Misdiagnosis is Common when you have Endometriosis

Endometriosis is a debilitating illness experienced by women of any age, and is not limited to middle aged women nor does it have set symptoms or conditions.  This in itself makes it very difficult to diagnose.  One of the things that stands out about this is that women who have a little of the disease may experience excruciating pain but someone who has a lot of it may not experience any at all.

The disease itself is caused when small pieces of uterus tissue break away from the uterus and move to other parts of the internal organs, usually it is only very small and hardly noticeable by any standards.  However this can settle in the bowels, the intestines, the lungs, brain, anywhere in fact, and that is why it is such a major problem. You see, when a woman has her monthly cycle the cells in these small pieces of tissue will respond to the hormones and fill with blood as they would do if they were still in the uterus.  It can cause IBS on a large scale, and also depending where these cells are, a woman may end up crippled or disabled by its effects. 

Because it is such a difficult disease to diagnose, many women spend years being misdiagnosed and think they have other illnesses such as IBS (Irritable Bowel Syndrome), arthritis and so on, and on average to diagnose endometriosis it takes about 8 years of constant symptoms.  You may be in excruciating pain, be unable to walk, your muscles may be always tired, you may be irritable, and yet every test your doctor does will come back absolutely.  This is very frustrating because you know how you feel.  Some doctors may suggest that your pain is down to anxiety and may refer you to a psychiatrist and for many women in such horrible horrendous pain, who know it is not down to anxiety, that can be even more frustrating.

*Your tasks:*
• a. Does each statement agree with the endometriosis article? (i) Endometriosis affects only middle-aged women. (ii) On average, diagnosing endometriosis takes about 8 years of constant symptoms. (iii) A woman with a lot of the disease always feels severe pain. Answer yes or no for each, and quote the words of the article that decide it.
• b. Answer these questions from the endometriosis article:
(i) During a woman's monthly cycle, how do the cells in the displaced pieces of tissue behave?
(ii) Which two other illnesses does the article name as ones that misdiagnosed women think they have?
(iii) To whom may some doctors refer a woman whose pain they put down to anxiety?
• c. Copy word for word the part of the endometriosis article starting at "Misdiagnosis is Common" and ending at "any at all.".

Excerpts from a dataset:
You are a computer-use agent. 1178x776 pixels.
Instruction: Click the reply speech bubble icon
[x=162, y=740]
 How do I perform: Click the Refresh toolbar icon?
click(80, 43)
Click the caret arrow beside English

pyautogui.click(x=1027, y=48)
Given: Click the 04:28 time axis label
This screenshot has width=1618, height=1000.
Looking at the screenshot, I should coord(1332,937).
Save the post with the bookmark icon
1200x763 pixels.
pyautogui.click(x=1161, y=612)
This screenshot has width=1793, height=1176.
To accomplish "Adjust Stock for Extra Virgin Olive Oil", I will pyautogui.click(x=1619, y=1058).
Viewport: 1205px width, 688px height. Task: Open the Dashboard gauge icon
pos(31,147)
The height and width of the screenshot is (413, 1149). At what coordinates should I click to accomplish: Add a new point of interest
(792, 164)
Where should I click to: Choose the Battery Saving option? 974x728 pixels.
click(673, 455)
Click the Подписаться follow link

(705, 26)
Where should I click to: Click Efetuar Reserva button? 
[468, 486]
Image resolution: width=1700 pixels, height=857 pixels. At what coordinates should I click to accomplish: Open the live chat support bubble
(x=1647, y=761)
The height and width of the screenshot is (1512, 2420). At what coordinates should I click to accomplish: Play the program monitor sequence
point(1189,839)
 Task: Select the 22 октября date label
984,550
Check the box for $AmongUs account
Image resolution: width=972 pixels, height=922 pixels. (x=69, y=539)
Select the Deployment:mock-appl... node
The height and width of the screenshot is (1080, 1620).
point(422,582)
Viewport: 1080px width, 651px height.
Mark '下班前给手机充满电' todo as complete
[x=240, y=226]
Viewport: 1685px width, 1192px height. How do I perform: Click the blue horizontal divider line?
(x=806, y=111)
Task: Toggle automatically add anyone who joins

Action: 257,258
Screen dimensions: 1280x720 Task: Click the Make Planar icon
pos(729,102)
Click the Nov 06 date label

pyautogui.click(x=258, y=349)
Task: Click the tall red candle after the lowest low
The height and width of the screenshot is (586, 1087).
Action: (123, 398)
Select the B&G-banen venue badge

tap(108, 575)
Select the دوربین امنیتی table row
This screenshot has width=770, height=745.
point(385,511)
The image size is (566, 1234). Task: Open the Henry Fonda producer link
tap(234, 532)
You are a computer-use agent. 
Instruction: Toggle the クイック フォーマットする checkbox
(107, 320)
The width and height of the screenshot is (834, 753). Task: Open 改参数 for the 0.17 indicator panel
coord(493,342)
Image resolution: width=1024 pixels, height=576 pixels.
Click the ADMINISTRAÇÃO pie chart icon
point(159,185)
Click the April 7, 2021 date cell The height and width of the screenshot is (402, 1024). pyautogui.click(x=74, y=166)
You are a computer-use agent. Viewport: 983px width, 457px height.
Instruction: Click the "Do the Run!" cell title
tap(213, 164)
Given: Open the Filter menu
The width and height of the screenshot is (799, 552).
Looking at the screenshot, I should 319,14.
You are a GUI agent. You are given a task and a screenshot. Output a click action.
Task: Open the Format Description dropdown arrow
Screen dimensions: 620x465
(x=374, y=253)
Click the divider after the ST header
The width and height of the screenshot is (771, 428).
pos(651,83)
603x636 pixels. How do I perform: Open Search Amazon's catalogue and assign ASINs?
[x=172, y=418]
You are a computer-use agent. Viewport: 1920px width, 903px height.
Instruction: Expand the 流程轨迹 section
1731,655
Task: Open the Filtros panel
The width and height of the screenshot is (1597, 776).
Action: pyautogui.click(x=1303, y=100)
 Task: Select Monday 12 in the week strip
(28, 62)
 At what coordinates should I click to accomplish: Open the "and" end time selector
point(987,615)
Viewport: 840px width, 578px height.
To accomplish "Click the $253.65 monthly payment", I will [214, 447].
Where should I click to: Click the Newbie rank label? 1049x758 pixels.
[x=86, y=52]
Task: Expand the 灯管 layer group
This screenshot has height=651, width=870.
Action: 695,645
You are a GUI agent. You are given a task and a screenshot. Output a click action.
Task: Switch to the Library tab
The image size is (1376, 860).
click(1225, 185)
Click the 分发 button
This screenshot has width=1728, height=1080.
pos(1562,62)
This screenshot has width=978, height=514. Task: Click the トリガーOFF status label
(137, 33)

*Answers to this exercise:*
• a.
(i) No: "is not limited to middle aged women"
(ii) Yes: "on average to diagnose endometriosis it takes about 8 years of constant symptoms"
(iii) No: "someone who has a lot of it may not experience any at all"

• b.
(i) They respond to the hormones and fill with blood, as they would do if they were still in the uterus.
(ii) IBS (Irritable Bowel Syndrome) and arthritis.
(iii) A psychiatrist.

• c.
Misdiagnosis is Common when you have Endometriosis

Endometriosis is a debilitating illness experienced by women of any age, and is not limited to middle aged women nor does it have set symptoms or conditions.  This in itself makes it very difficult to diagnose.  One of the things that stands out about this is that women who have a little of the disease may experience excruciating pain but someone who has a lot of it may not experience any at all.